Reading passage.
+---+
Sweet Baby’s struggles lately have been hitting my husband and me hard. Now that our baby is two years and 3 months, it is more obvious to people he’s far behind. It doesn’t help that he is very tall for his age as well. Now when people meet him and see he’s not talking, not walking on his own, or feeding himself; I can’t help but feel the judgmental stares. Most people who meet our boy love him right away, but I still see the curiosity in their eyes. It’s like they are trying to figure him out. It really bothers me. Not to mention we have hit with terrible twos with a vengeance. The tantrums, the mood swings it’s enough to wear you out by 9am. His therapists have tried encouraging me by saying its a very good sign cognitively that he is doing this. I’ll keep trying to remind myself of that during his next screaming fit. It’s been awhile since I’ve updated you on Sweet Baby. And you’ll see why, things have been …. crazy to say the least.

The week before thanksgiving, Sweet Baby started having seizures. It was the scariest time of my life. He had 6 or 7 in a 4 day span. That week was hell on earth. I feel I have not been able to relax since. Every time he’s suddenly quite, or laying still on the floor, my heart drops and I go running to him. The doctor put him on Keppra and it’s been controlling his seizures, until recently. Not to mention how it’s affected his personality, making him aggressive & agitated. For the last month or so, he’s been having breakthrough seizures frequently throughout the day. We are currently trying to find a new medication for him. Reading all the side effects make me sick to my stomach. How does a mother choose between medicines that can severely affect his personality or one that is not good for his well being. Well we had picked a new one yesterday but when I was informed of the price, $250 for a month supply, we are back to square one. I just want to burry my head in the sand and not think about it. But my Sweet Baby is counting on me to be his advocate. He had an EEG done, it was abnormal & shows he has a tendency for seizures.

Christmas we spent at the hospital because Sweet Baby had influenza. He was dehydrated and not getting enough oxygen. They kept us overnight because they wanted to monitor his oxygen levels & to watch for seizures. The hubby slept on what they call a bed & Sweet Baby and I slept in the recliner. He wouldn’t sleep in the crib but would sleep on my chest. He needed his mommy, it’s ok because I needed him too.

About a month ago he had his surgery to correct his strabismus, and he was a fighter! I’m so proud of him. He handled recovery like a pro. It’s amazing the progress we have seen already. He’s so close to walking independently, it could be any day. He makes eye contact now, and it melts my heart every time.
+---+
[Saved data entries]
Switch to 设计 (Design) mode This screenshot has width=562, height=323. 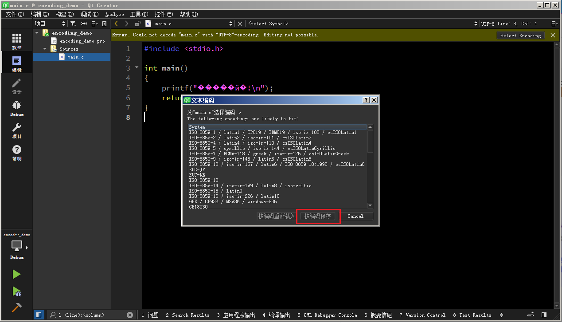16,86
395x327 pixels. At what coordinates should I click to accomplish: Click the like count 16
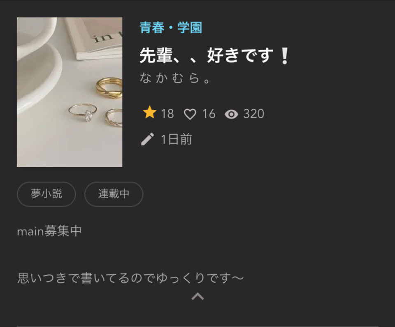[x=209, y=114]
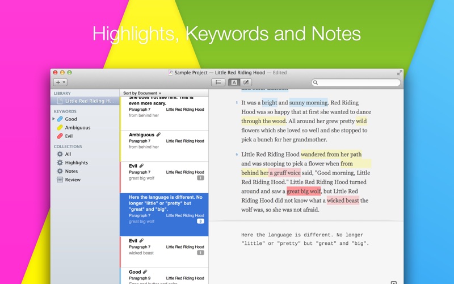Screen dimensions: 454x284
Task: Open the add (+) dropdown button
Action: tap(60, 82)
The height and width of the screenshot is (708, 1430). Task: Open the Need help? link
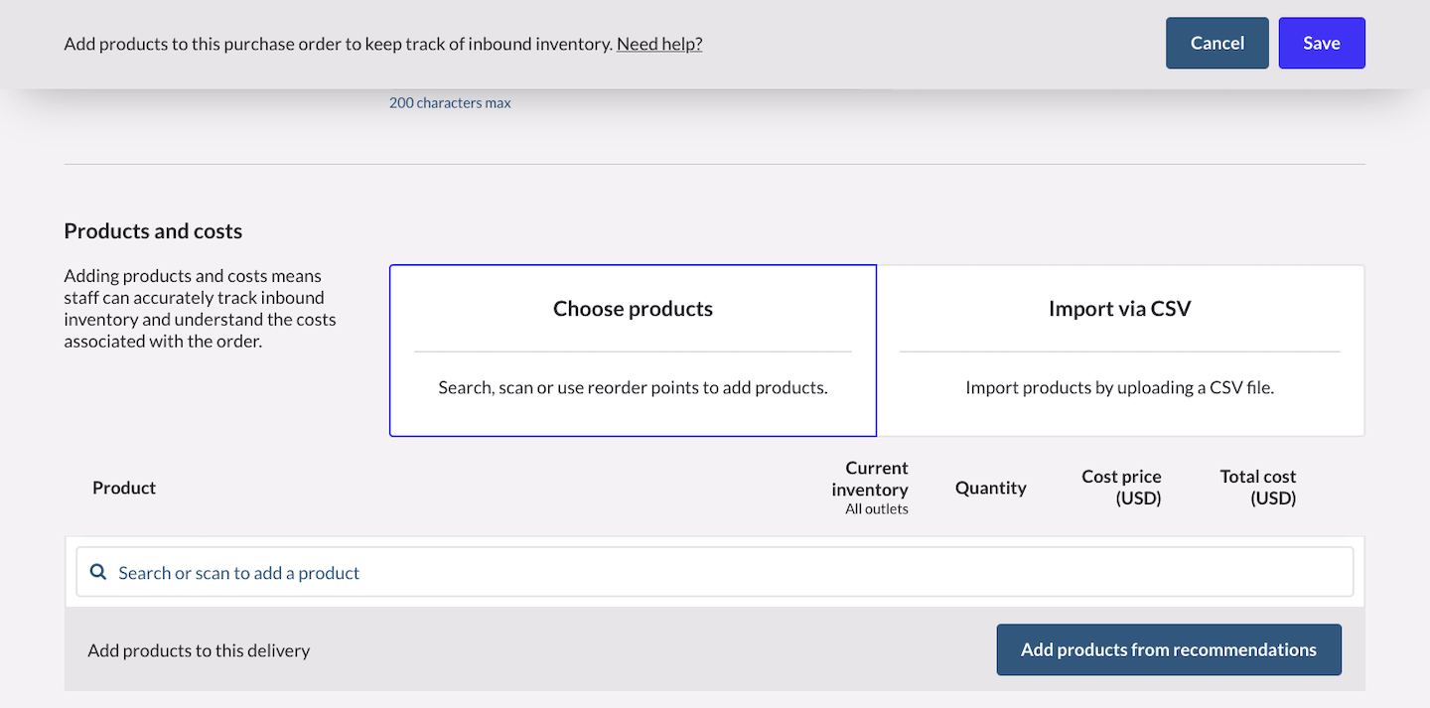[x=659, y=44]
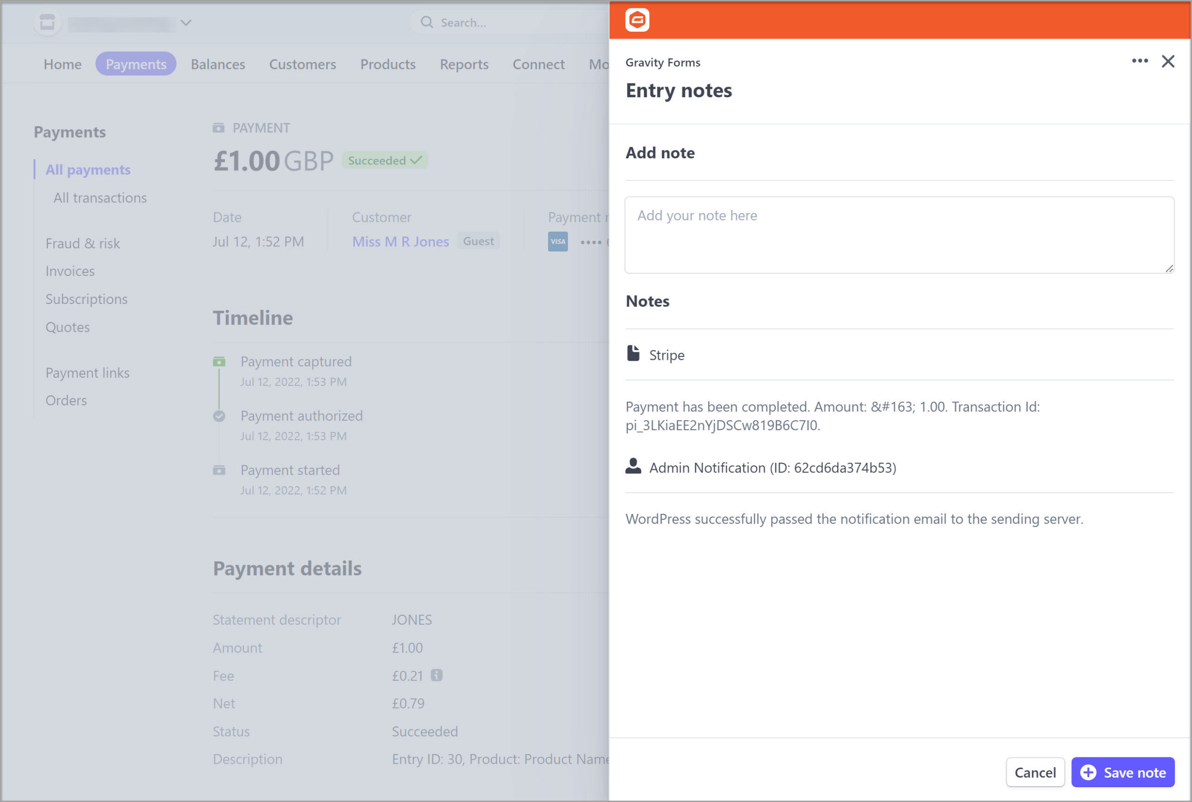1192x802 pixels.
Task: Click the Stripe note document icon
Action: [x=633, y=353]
+---+
Exercise instructions. Please name the medication the doctor prescribed for Sweet Baby's seizures, according to the post about Sweet Baby. These records were drawn from a separate source.

Worked solution. Keppra.